Les dernières statistiques publiées par le Bureau of Labor Statistics montrent que le mois de juillet a été marqué par une contraction de l’emploi aux États-Unis, avec une perte nette de 23 000 postes. Cette évolution contraste fortement avec les prévisions du consensus économique, qui anticipait la création de près de 83 000 emplois.
Évolution du taux de chômage
Malgré la diminution du nombre d’emplois, le taux de chômage a légèrement baissé, passant de 4,2 % en juin à 4,1 % en juillet. Cette amélioration apparente s’explique principalement par une baisse du taux de participation à la population active, c’est‑à‑dire un nombre réduit de personnes en âge de travailler qui recherchent activement un emploi.
Au total, 6,9 millions d’Américains sont toujours considérés comme au chômage, dont environ 1,8 million depuis au moins 27 semaines, ce qui indique une persistance du sous‑emploi prolongé.

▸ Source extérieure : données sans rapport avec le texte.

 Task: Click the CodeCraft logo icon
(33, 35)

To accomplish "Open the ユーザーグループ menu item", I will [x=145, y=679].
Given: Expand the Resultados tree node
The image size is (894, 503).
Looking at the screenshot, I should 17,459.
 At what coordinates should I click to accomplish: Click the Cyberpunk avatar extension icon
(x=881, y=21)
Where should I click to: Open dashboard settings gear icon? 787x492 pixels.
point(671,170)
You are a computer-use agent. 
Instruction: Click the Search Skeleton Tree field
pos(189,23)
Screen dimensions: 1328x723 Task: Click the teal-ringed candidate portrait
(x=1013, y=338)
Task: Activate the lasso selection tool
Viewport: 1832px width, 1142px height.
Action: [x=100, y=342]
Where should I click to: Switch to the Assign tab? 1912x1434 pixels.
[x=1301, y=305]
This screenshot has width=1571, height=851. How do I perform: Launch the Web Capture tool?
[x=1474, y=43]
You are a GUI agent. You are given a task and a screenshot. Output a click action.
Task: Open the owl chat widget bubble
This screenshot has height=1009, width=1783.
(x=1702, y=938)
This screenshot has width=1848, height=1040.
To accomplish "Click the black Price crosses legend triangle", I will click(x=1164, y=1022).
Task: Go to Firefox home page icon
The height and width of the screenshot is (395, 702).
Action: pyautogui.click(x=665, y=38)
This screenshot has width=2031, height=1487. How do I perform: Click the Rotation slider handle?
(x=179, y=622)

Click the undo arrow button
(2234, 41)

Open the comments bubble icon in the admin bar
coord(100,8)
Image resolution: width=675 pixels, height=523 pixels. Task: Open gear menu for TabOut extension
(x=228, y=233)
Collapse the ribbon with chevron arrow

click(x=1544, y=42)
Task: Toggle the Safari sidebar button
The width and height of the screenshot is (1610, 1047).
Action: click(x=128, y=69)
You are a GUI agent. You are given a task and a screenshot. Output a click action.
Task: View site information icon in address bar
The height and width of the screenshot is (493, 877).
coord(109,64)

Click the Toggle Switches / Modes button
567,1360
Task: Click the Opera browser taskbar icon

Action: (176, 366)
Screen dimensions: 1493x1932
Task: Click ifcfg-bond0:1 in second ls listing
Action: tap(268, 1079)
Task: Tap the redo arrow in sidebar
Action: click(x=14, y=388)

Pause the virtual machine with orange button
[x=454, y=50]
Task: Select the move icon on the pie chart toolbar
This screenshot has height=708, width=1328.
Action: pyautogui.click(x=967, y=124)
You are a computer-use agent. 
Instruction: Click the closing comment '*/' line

Répartition sectorielle des pertes et gains
Les secteurs les plus touchés comprennent les administrations locales, l’éducation et le commerce de détail, qui ont enregistré des suppressions d’emplois. En revanche, le domaine de la santé continue d’afficher une dynamique positive, avec de nouvelles embauches enregistrées.
Ces tendances s’inscrivent dans un contexte démographique caractérisé par le vieillissement de la population et une immigration nette en ralentissement, deux facteurs qui réduisent progressivement l’offre de main‑d’œuvre disponible.
Implications politiques
Les résultats du mois de juillet représentent un nouveau défi pour l’administration en place, qui mise sur des mesures visant à revitaliser l’industrie nationale et à contenir l’inflation. À l’approche des élections de mi‑mandat, ces données pourraient alimenter les débats sur la santé réelle de l’économie américaine.